C’è un momento, nella storia dell’Art Nouveau, in cui la decorazione smette di essere ornamento e diventa pensiero. Non più soltanto linea sinuosa, fiore, onda, figura femminile, ma modo di guardare il mondo: la natura come architettura segreta, la materia come organismo vivo, la bellezza come esercizio di trasformazione. È da questa idea che prende forma, a Palermo, una delle esperienze più dense dell’ottava edizione di Art Nouveau Week, il festival internazionale dedicato al Liberty e alle arti decorative promosso dall’Associazione Italia Liberty.

Dal 10 al 12 luglio 2026, negli spazi di Spazio Zero ai Cantieri Culturali alla Zisa, in via Paolo Gili 4, lo scultore e professore Pietro Marino guiderà il workshop Il Volume della Bellezza. Tre giornate tra decorazione, materia e forme Liberty, un laboratorio di modellazione in argilla pensato come percorso pratico, artistico e sensoriale. Non una semplice attività manuale, ma un’esperienza di avvicinamento alla grammatica profonda dell’Art Nouveau: linee fluide, motivi naturali, dinamismo, tensione ornamentale, capacità di trasformare il disegno in forma tridimensionale.

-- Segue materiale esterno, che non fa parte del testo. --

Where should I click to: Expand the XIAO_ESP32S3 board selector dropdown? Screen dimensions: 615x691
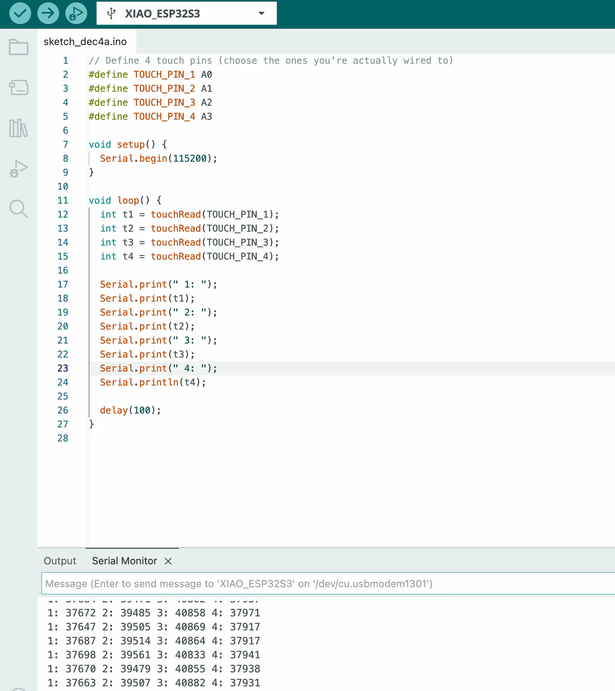tap(186, 14)
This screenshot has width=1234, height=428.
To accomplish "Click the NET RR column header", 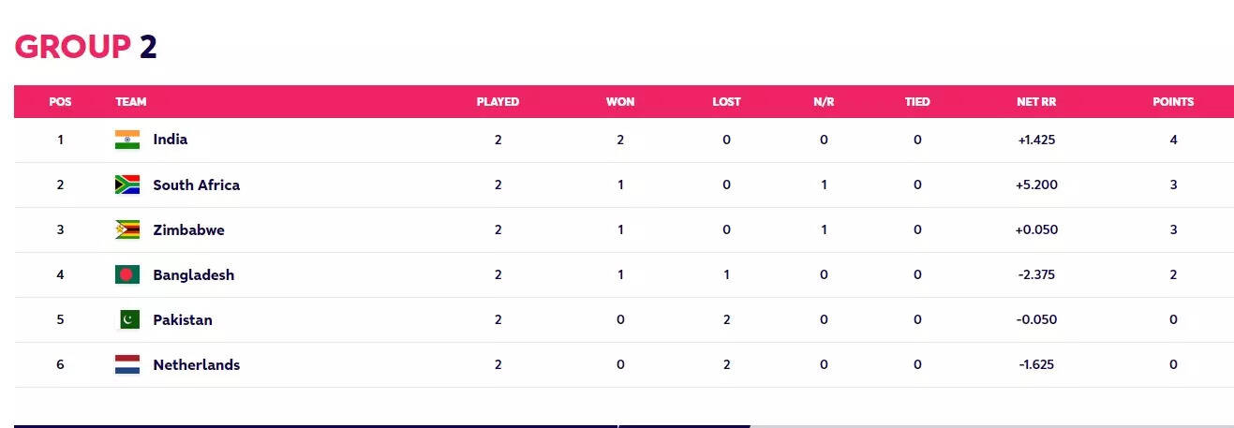I will pos(1036,101).
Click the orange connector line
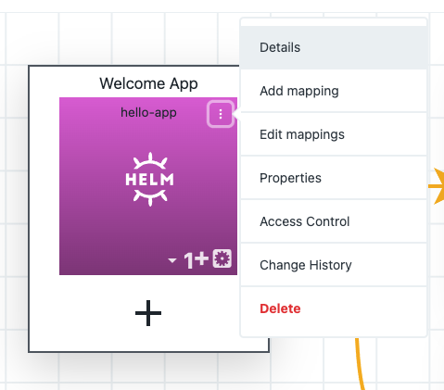Screen dimensions: 444x390 point(360,364)
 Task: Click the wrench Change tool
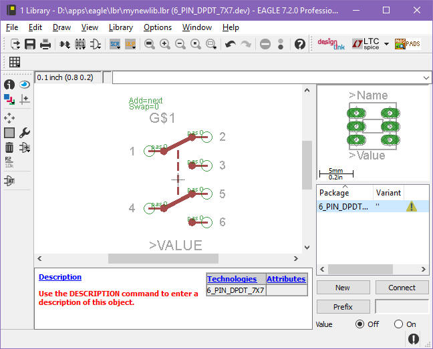25,133
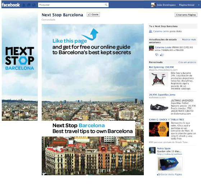Open the Cria um anúncio link

[x=187, y=62]
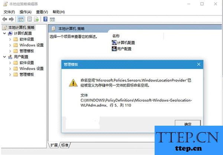This screenshot has width=223, height=155.
Task: Select 计算机配置 icon in the right pane
Action: 114,43
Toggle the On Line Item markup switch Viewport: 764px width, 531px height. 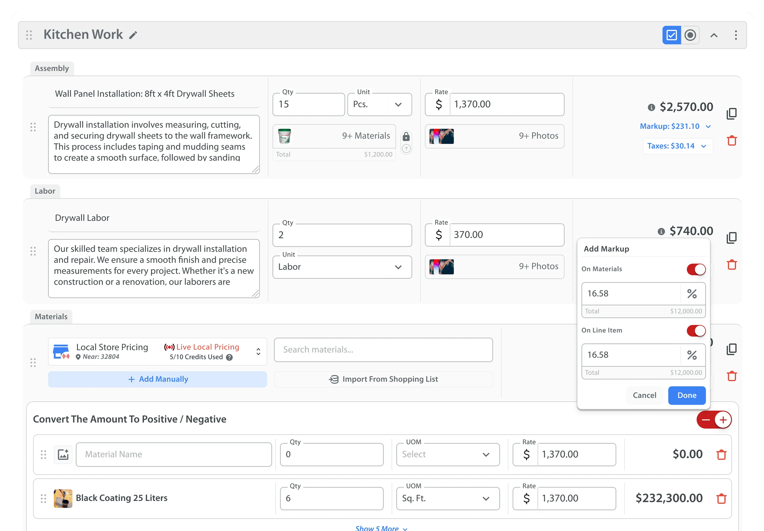coord(696,330)
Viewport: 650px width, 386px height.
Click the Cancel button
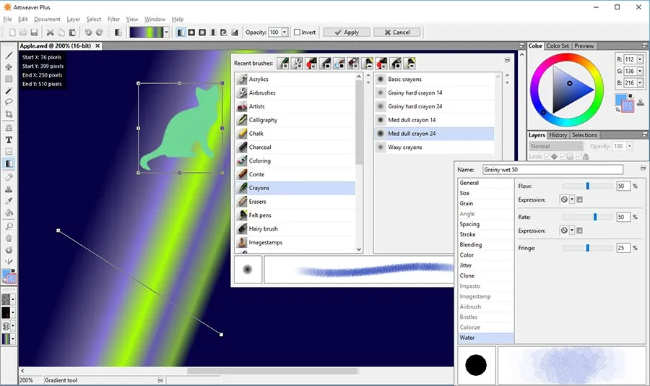tap(397, 33)
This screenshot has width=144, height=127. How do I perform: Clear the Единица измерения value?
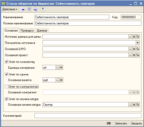click(x=61, y=67)
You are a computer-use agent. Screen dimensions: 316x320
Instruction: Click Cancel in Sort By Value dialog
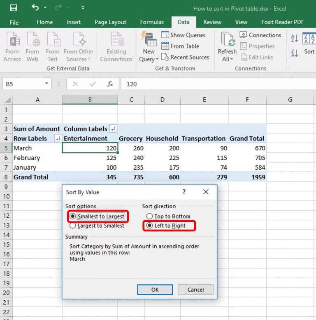[195, 290]
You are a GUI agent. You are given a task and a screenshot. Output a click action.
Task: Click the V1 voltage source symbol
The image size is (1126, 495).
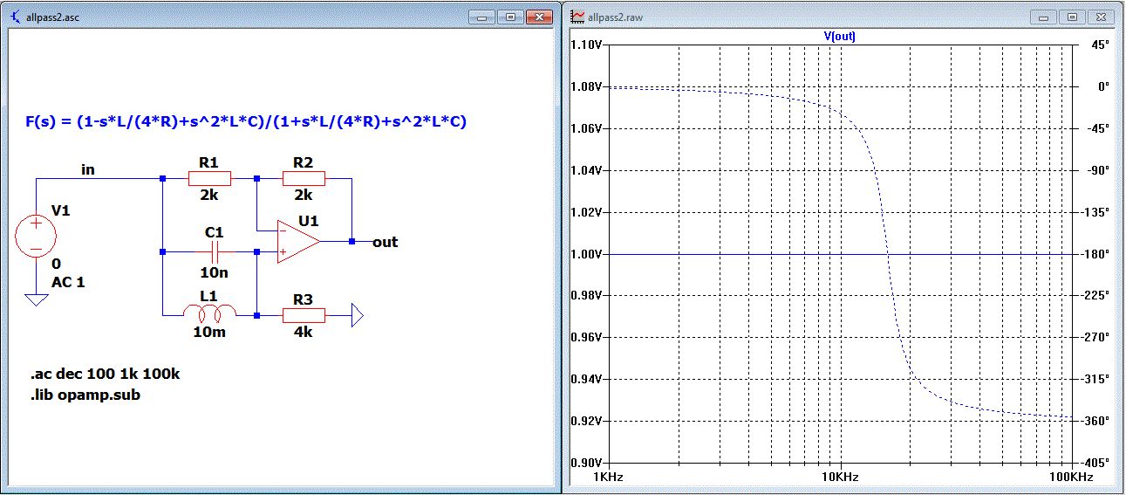pos(36,236)
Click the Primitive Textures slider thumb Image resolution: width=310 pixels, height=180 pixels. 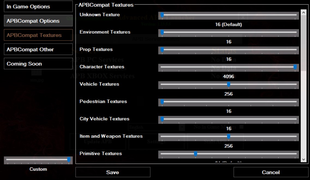tap(195, 154)
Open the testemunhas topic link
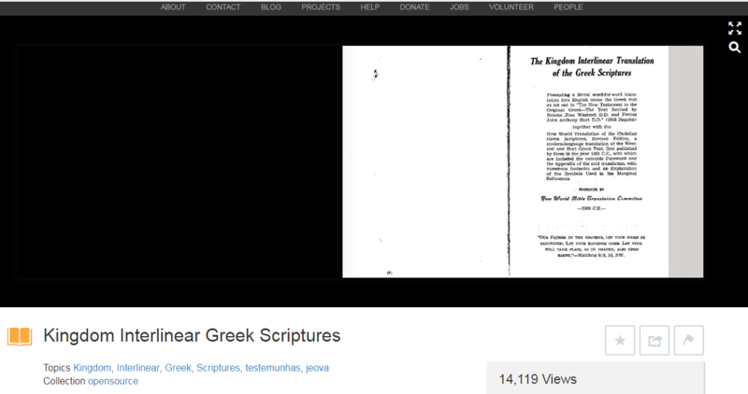Viewport: 748px width, 394px height. 273,368
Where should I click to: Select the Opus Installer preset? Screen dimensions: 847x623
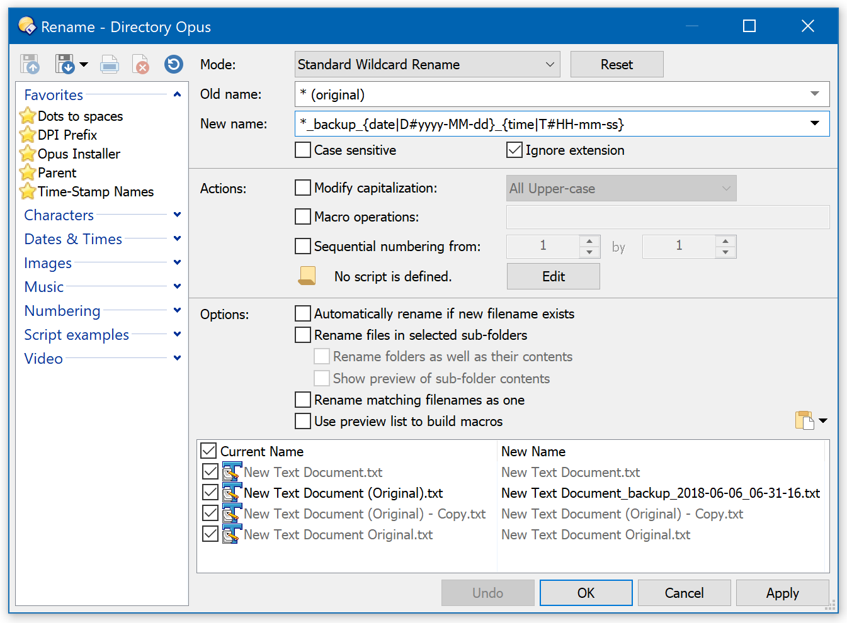(x=79, y=154)
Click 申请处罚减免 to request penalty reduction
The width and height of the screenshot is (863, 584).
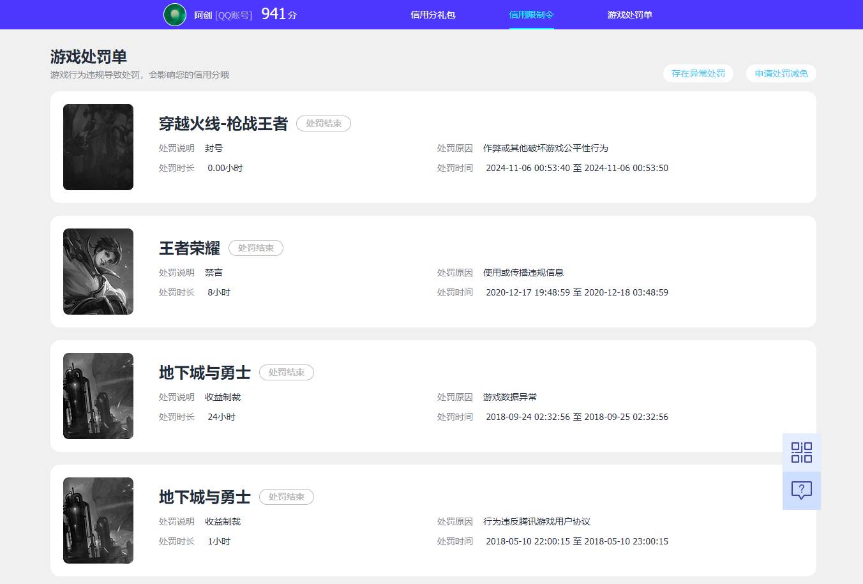(x=780, y=73)
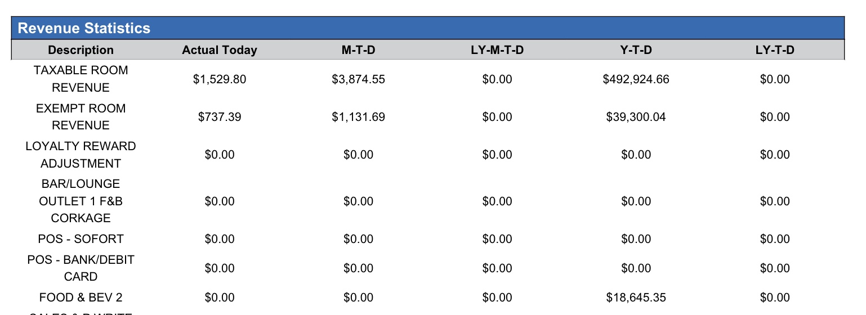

Il laboratorio, articolato in tre giornate dalle 17 alle 20, accompagnerà i partecipanti dalla progettazione grafica alla modellazione vera e propria, fino alla rifinitura dell’opera. Nel primo incontro si partirà dallo studio dello stile Liberty attraverso esempi storici e forme decorative, per arrivare alla definizione di schizzi e bozzetti personali. La seconda giornata sarà dedicata alla preparazione del supporto, al trasferimento del disegno e alla costruzione del rilievo tramite tecniche di addizione e sottrazione della materia. La terza concluderà il percorso con la definizione delle superfici, delle texture e dei dettagli, fino al completamento tecnico dell’opera e alle indicazioni per l’essiccazione ed eventuale cottura.

Al termine, ogni partecipante avrà realizzato un rilievo in argilla, nel formato 20×20 o 30×30 centimetri: una piccola architettura della mano, nata dall’incontro tra ricerca visiva, progettazione e pratica artistica. Il workshop è rivolto a partecipanti di ogni ordine e grado, con posti limitati da un minimo di cinque a un massimo di dieci iscritti. La quota early bird è di 95 euro, quella standard di 120 euro, con possibilità di variazione in base all’eventuale cottura finale e alle esigenze organizzative.
Le prenotazioni sono aperte all’indirizzo [email protected] e al numero 320 8014357.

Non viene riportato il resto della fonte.